The request ::
Format the records below as a Markdown table with the columns Row and Text, putting each line in its own numbered row and leaving out blank lines.

Data in this exercise ::
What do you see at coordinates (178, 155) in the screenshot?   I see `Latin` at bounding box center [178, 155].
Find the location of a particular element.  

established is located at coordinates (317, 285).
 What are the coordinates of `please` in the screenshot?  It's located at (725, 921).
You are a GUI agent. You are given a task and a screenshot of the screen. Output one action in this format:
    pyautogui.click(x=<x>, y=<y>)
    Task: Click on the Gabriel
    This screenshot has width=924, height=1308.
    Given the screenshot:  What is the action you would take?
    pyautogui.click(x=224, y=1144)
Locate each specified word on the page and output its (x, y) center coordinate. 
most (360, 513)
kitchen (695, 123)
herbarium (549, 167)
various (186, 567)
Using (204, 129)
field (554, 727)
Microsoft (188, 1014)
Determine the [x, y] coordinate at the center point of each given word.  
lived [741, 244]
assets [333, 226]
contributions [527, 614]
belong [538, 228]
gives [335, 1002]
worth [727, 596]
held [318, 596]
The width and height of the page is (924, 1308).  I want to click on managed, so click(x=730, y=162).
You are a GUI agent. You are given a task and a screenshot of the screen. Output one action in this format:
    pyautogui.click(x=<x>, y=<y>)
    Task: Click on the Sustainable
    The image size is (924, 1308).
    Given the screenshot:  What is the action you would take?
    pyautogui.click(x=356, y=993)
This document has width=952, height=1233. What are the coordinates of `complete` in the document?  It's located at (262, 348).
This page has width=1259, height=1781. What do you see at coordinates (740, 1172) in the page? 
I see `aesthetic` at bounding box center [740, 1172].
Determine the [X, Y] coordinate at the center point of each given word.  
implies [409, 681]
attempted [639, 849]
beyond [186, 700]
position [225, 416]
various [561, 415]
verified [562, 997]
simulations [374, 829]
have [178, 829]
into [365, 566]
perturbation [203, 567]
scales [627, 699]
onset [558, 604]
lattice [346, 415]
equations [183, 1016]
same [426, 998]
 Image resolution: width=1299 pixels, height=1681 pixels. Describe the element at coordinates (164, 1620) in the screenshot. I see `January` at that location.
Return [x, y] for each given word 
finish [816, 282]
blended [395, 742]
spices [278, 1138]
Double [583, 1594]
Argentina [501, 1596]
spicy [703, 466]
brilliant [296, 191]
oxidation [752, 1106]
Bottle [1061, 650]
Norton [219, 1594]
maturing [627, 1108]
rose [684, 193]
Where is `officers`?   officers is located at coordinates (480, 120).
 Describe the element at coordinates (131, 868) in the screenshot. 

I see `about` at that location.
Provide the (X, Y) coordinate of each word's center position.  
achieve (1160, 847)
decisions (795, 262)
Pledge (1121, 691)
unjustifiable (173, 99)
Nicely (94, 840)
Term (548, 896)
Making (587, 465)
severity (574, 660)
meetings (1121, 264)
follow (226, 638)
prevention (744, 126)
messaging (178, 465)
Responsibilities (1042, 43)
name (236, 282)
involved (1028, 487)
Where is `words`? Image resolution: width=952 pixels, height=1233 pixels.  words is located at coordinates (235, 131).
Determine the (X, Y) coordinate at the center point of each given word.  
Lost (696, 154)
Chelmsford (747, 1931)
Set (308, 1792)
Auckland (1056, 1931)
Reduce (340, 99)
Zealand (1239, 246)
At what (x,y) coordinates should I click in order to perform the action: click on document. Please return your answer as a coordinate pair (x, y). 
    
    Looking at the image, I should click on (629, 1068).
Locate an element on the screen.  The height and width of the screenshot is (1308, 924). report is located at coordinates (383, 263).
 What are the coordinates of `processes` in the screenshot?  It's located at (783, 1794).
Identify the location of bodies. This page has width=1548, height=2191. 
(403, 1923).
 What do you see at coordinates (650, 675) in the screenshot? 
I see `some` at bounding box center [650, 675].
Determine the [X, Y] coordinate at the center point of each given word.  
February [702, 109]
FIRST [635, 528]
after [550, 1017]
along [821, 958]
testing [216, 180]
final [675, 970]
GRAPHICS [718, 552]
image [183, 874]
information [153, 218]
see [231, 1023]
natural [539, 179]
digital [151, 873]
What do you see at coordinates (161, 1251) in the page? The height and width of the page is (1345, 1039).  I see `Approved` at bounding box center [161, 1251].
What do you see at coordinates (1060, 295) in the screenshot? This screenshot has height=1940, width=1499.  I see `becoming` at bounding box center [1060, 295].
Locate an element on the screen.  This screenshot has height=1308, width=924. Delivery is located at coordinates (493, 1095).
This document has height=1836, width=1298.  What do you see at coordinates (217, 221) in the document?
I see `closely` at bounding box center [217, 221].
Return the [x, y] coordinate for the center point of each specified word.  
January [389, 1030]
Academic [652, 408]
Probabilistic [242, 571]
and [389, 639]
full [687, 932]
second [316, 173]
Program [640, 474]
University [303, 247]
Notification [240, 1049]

Response ::
| Row | Text |
|---|---|
| 1 | What do you see at coordinates (178, 155) in the screenshot?   I see `Latin` at bounding box center [178, 155]. |
| 2 | Find the location of a particular element.   |
| 3 | established is located at coordinates (317, 285). |
| 4 |  What are the coordinates of `please` in the screenshot?  It's located at (725, 921). |
| 5 | You are a GUI agent. You are given a task and a screenshot of the screen. Output one action in this format: |
| 6 |     pyautogui.click(x=<x>, y=<y>) |
| 7 |     Task: Click on the Gabriel |
| 8 |     This screenshot has width=924, height=1308. |
| 9 |     Given the screenshot:  What is the action you would take? |
| 10 |     pyautogui.click(x=224, y=1144) |
| 11 | Locate each specified word on the page and output its (x, y) center coordinate.  |
| 12 | most (360, 513) |
| 13 | kitchen (695, 123) |
| 14 | herbarium (549, 167) |
| 15 | various (186, 567) |
| 16 | Using (204, 129) |
| 17 | field (554, 727) |
| 18 | Microsoft (188, 1014) |
| 19 | Determine the [x, y] coordinate at the center point of each given word.   |
| 20 | lived [741, 244] |
| 21 | assets [333, 226] |
| 22 | contributions [527, 614] |
| 23 | belong [538, 228] |
| 24 | gives [335, 1002] |
| 25 | worth [727, 596] |
| 26 | held [318, 596] |
| 27 | The width and height of the page is (924, 1308).  I want to click on managed, so click(x=730, y=162). |
| 28 | You are a GUI agent. You are given a task and a screenshot of the screen. Output one action in this format: |
| 29 |     pyautogui.click(x=<x>, y=<y>) |
| 30 |     Task: Click on the Sustainable |
| 31 |     The image size is (924, 1308). |
| 32 |     Given the screenshot:  What is the action you would take? |
| 33 |     pyautogui.click(x=356, y=993) |
| 34 | This document has width=952, height=1233. What are the coordinates of `complete` in the document?  It's located at (262, 348). |
| 35 | This page has width=1259, height=1781. What do you see at coordinates (740, 1172) in the page?  |
| 36 | I see `aesthetic` at bounding box center [740, 1172]. |
| 37 | Determine the [X, Y] coordinate at the center point of each given word.   |
| 38 | implies [409, 681] |
| 39 | attempted [639, 849] |
| 40 | beyond [186, 700] |
| 41 | position [225, 416] |
| 42 | various [561, 415] |
| 43 | verified [562, 997] |
| 44 | simulations [374, 829] |
| 45 | have [178, 829] |
| 46 | into [365, 566] |
| 47 | perturbation [203, 567] |
| 48 | scales [627, 699] |
| 49 | onset [558, 604] |
| 50 | lattice [346, 415] |
| 51 | equations [183, 1016] |
| 52 | same [426, 998] |
| 53 |  Image resolution: width=1299 pixels, height=1681 pixels. Describe the element at coordinates (164, 1620) in the screenshot. I see `January` at that location. |
| 54 | Return [x, y] for each given word  |
| 55 | finish [816, 282] |
| 56 | blended [395, 742] |
| 57 | spices [278, 1138] |
| 58 | Double [583, 1594] |
| 59 | Argentina [501, 1596] |
| 60 | spicy [703, 466] |
| 61 | brilliant [296, 191] |
| 62 | oxidation [752, 1106] |
| 63 | Bottle [1061, 650] |
| 64 | Norton [219, 1594] |
| 65 | maturing [627, 1108] |
| 66 | rose [684, 193] |
| 67 | Where is `officers`?   officers is located at coordinates (480, 120). |
| 68 |  Describe the element at coordinates (131, 868) in the screenshot.  |
| 69 | I see `about` at that location. |
| 70 | Provide the (X, Y) coordinate of each word's center position.   |
| 71 | achieve (1160, 847) |
| 72 | decisions (795, 262) |
| 73 | Pledge (1121, 691) |
| 74 | unjustifiable (173, 99) |
| 75 | Nicely (94, 840) |
| 76 | Term (548, 896) |
| 77 | Making (587, 465) |
| 78 | severity (574, 660) |
| 79 | meetings (1121, 264) |
| 80 | follow (226, 638) |
| 81 | prevention (744, 126) |
| 82 | messaging (178, 465) |
| 83 | Responsibilities (1042, 43) |
| 84 | name (236, 282) |
| 85 | involved (1028, 487) |
| 86 | Where is `words`? Image resolution: width=952 pixels, height=1233 pixels.  words is located at coordinates (235, 131). |
| 87 | Determine the (X, Y) coordinate at the center point of each given word.   |
| 88 | Lost (696, 154) |
| 89 | Chelmsford (747, 1931) |
| 90 | Set (308, 1792) |
| 91 | Auckland (1056, 1931) |
| 92 | Reduce (340, 99) |
| 93 | Zealand (1239, 246) |
| 94 | At what (x,y) coordinates should I click in order to perform the action: click on document. Please return your answer as a coordinate pair (x, y).  |
| 95 |     Looking at the image, I should click on (629, 1068). |
| 96 | Locate an element on the screen.  The height and width of the screenshot is (1308, 924). report is located at coordinates (383, 263). |
| 97 |  What are the coordinates of `processes` in the screenshot?  It's located at (783, 1794). |
| 98 | Identify the location of bodies. This page has width=1548, height=2191.  |
| 99 | (403, 1923). |
| 100 |  What do you see at coordinates (650, 675) in the screenshot?  |
| 101 | I see `some` at bounding box center [650, 675]. |
| 102 | Determine the [X, Y] coordinate at the center point of each given word.   |
| 103 | February [702, 109] |
| 104 | FIRST [635, 528] |
| 105 | after [550, 1017] |
| 106 | along [821, 958] |
| 107 | testing [216, 180] |
| 108 | final [675, 970] |
| 109 | GRAPHICS [718, 552] |
| 110 | image [183, 874] |
| 111 | information [153, 218] |
| 112 | see [231, 1023] |
| 113 | natural [539, 179] |
| 114 | digital [151, 873] |
| 115 | What do you see at coordinates (161, 1251) in the page? The height and width of the page is (1345, 1039).  I see `Approved` at bounding box center [161, 1251]. |
| 116 | What do you see at coordinates (1060, 295) in the screenshot? This screenshot has height=1940, width=1499.  I see `becoming` at bounding box center [1060, 295]. |
| 117 | Locate an element on the screen.  This screenshot has height=1308, width=924. Delivery is located at coordinates (493, 1095). |
| 118 | This document has height=1836, width=1298.  What do you see at coordinates (217, 221) in the document? |
| 119 | I see `closely` at bounding box center [217, 221]. |
| 120 | Return the [x, y] coordinate for the center point of each specified word.   |
| 121 | January [389, 1030] |
| 122 | Academic [652, 408] |
| 123 | Probabilistic [242, 571] |
| 124 | and [389, 639] |
| 125 | full [687, 932] |
| 126 | second [316, 173] |
| 127 | Program [640, 474] |
| 128 | University [303, 247] |
| 129 | Notification [240, 1049] |